= SMAWK algorithm =

Combinatorial algorithm

The SMAWK algorithm is an algorithm for finding the minimum value in each row of an implicitly defined totally monotone matrix. It is named after the initials of its five inventors, Peter Shor, Shlomo Moran, Alok Aggarwal, Robert Wilber, and Maria Klawe.

==Input==
For the purposes of this algorithm, a matrix is defined to be monotone if each row's minimum value occurs in a column which is equal to or greater than the column of the previous row's minimum. It is totally monotone if the same property is true for every submatrix (defined by an arbitrary subset of the rows and columns of the given matrix). Equivalently, a matrix is totally monotone if there does not exist a 2×2 submatrix whose row minima are in the top right and bottom left corners. Every Monge array is totally monotone, but not necessarily vice versa.
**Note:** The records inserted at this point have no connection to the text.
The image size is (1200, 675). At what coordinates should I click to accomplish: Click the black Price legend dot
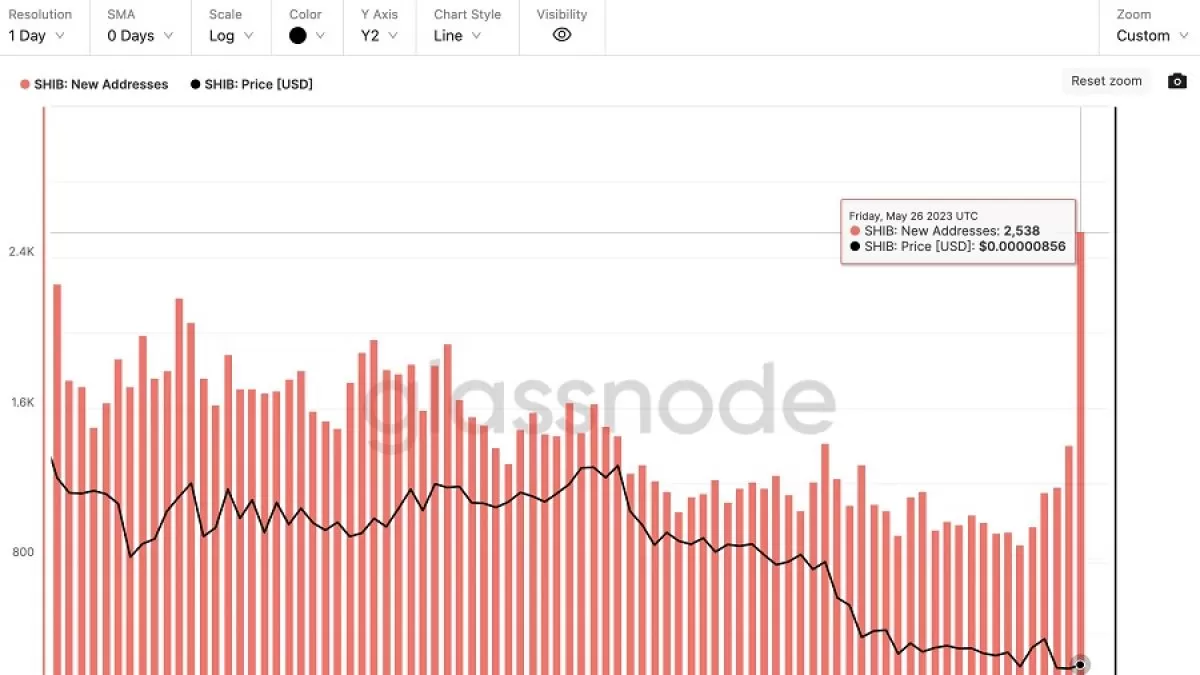(195, 84)

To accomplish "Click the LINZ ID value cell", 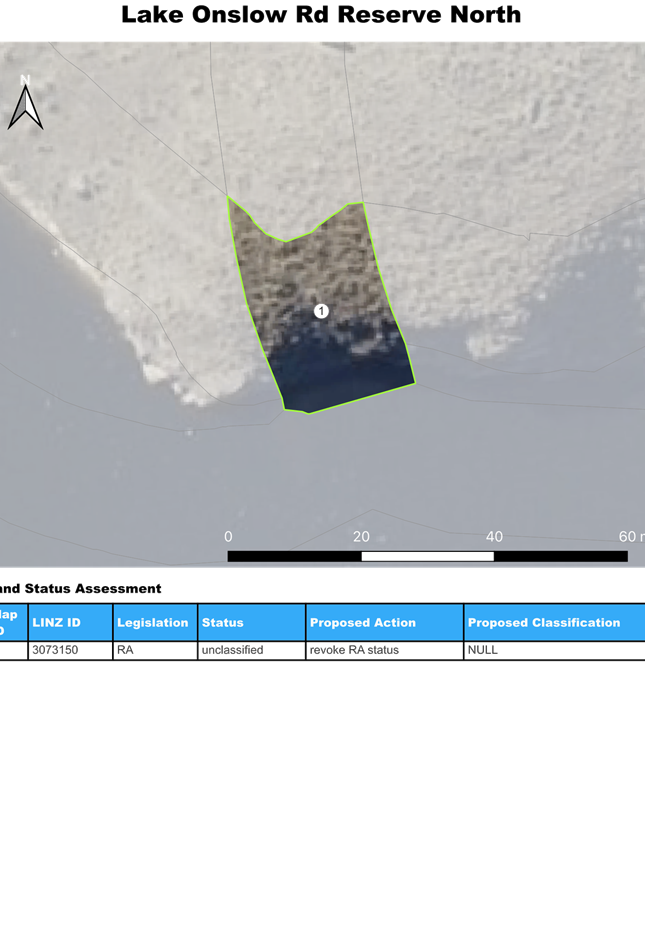I will (56, 650).
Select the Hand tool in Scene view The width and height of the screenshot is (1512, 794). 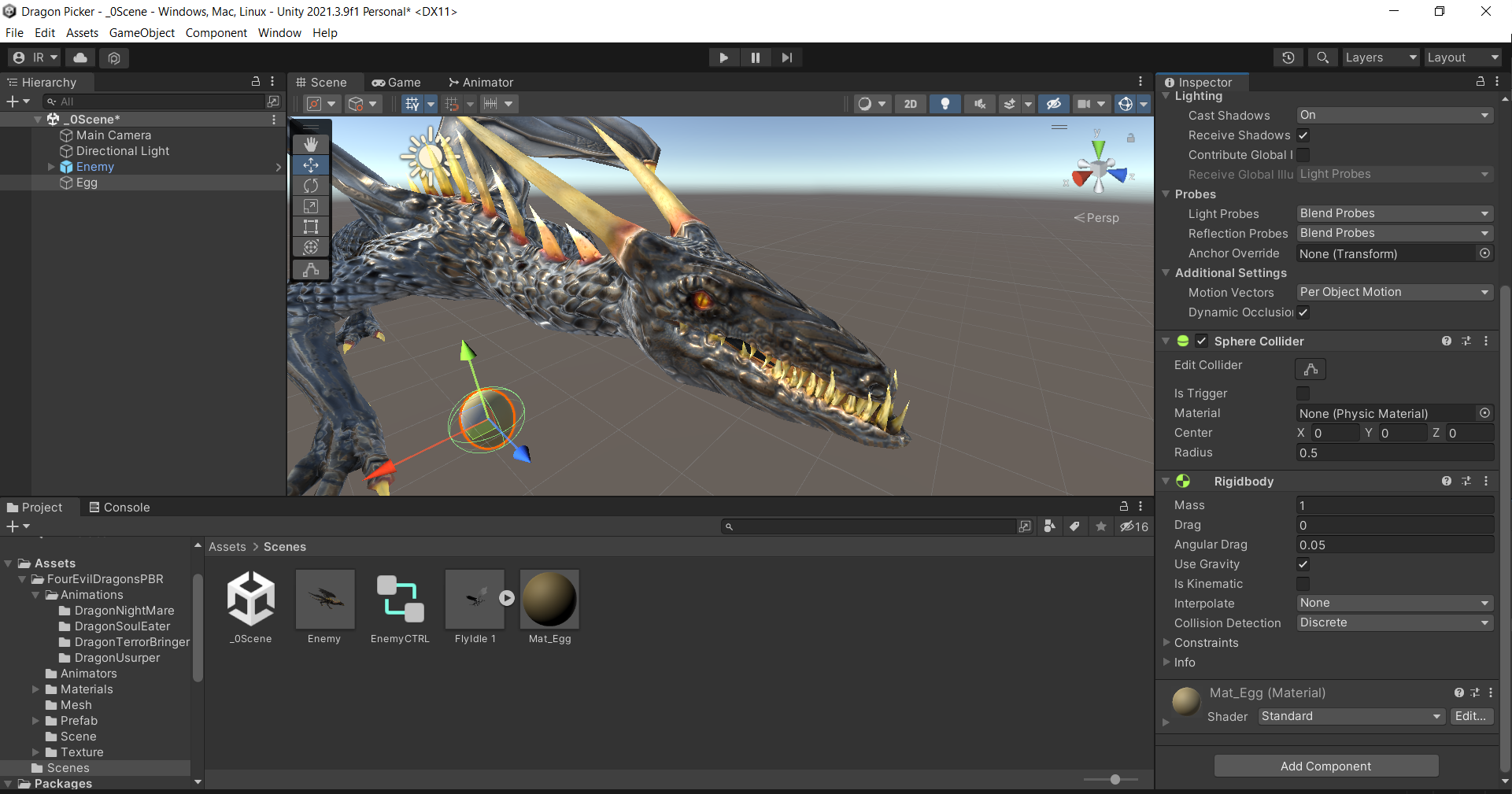click(311, 144)
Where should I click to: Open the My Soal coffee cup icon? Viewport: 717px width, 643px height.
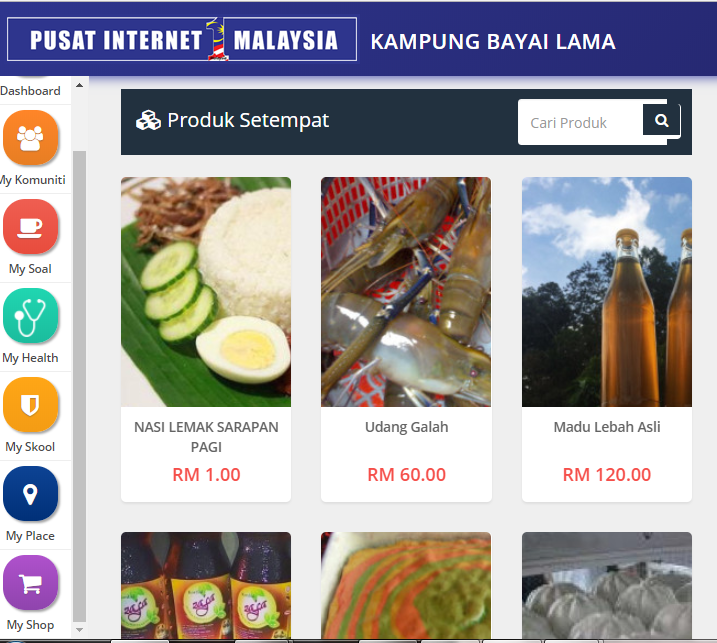[x=31, y=226]
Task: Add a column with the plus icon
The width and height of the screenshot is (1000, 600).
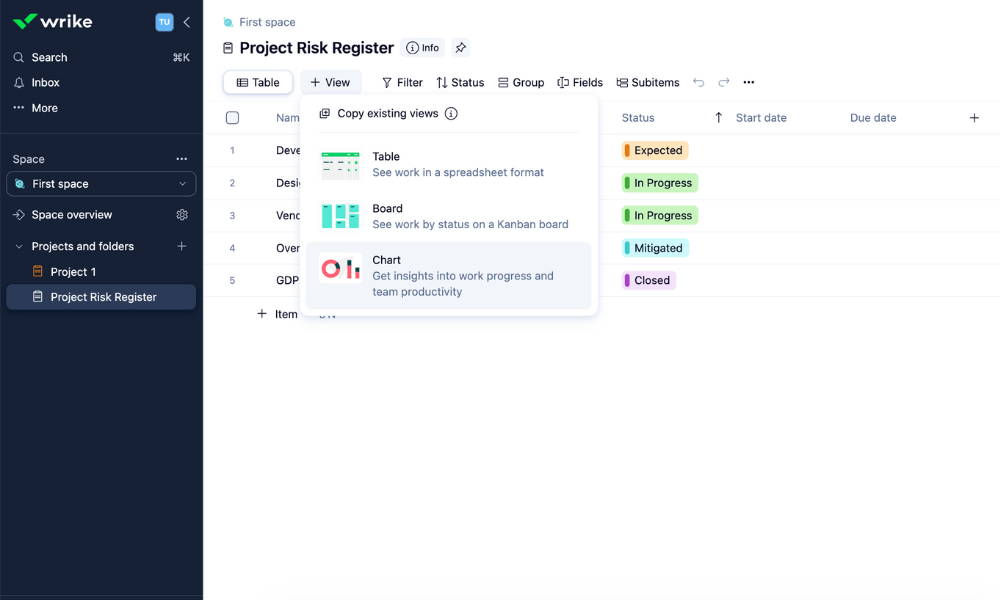Action: (x=974, y=118)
For the SMAWK algorithm, the matrix to be searched should be defined as a function, and this function is given as input to the algorithm (together with the dimensions of the matrix). The algorithm then evaluates the function whenever it needs to know the value of a particular matrix cell. If this evaluation takes O(1), then, for a matrix with r rows and c columns, the running time and number of function evaluations are both O(c(1 + log(r/c))). This is much faster than the O(r c) time of a naive algorithm that evaluates all matrix cells.

==Method==
The basic idea of the algorithm is to follow a prune and search strategy in which the problem to be solved is reduced to a single recursive subproblem of the same type whose size is smaller by a constant factor. To do so, the algorithm first preprocesses the matrix to remove some of its columns that cannot contain a row-minimum, using a stack-based algorithm similar to the one in the Graham scan and all nearest smaller values algorithms. After this phase of the algorithm, the number of remaining columns will at most equal the number of rows.
Next, the algorithm calls itself recursively to find the row minima of the even-numbered rows of the matrix. Finally, by searching the columns between the positions of consecutive even-row minima, the algorithm fills out the remaining minima in the odd rows.

==Applications==
The main applications of this method presented in the original paper by Aggarwal et al. were in computational geometry, in finding the farthest point from each point of a convex polygon, and in finding optimal enclosing polygons. Subsequent research found applications of the same algorithm in breaking paragraphs into lines, RNA secondary structure prediction, DNA and protein sequence alignment, the construction of prefix codes, and image thresholding, among others.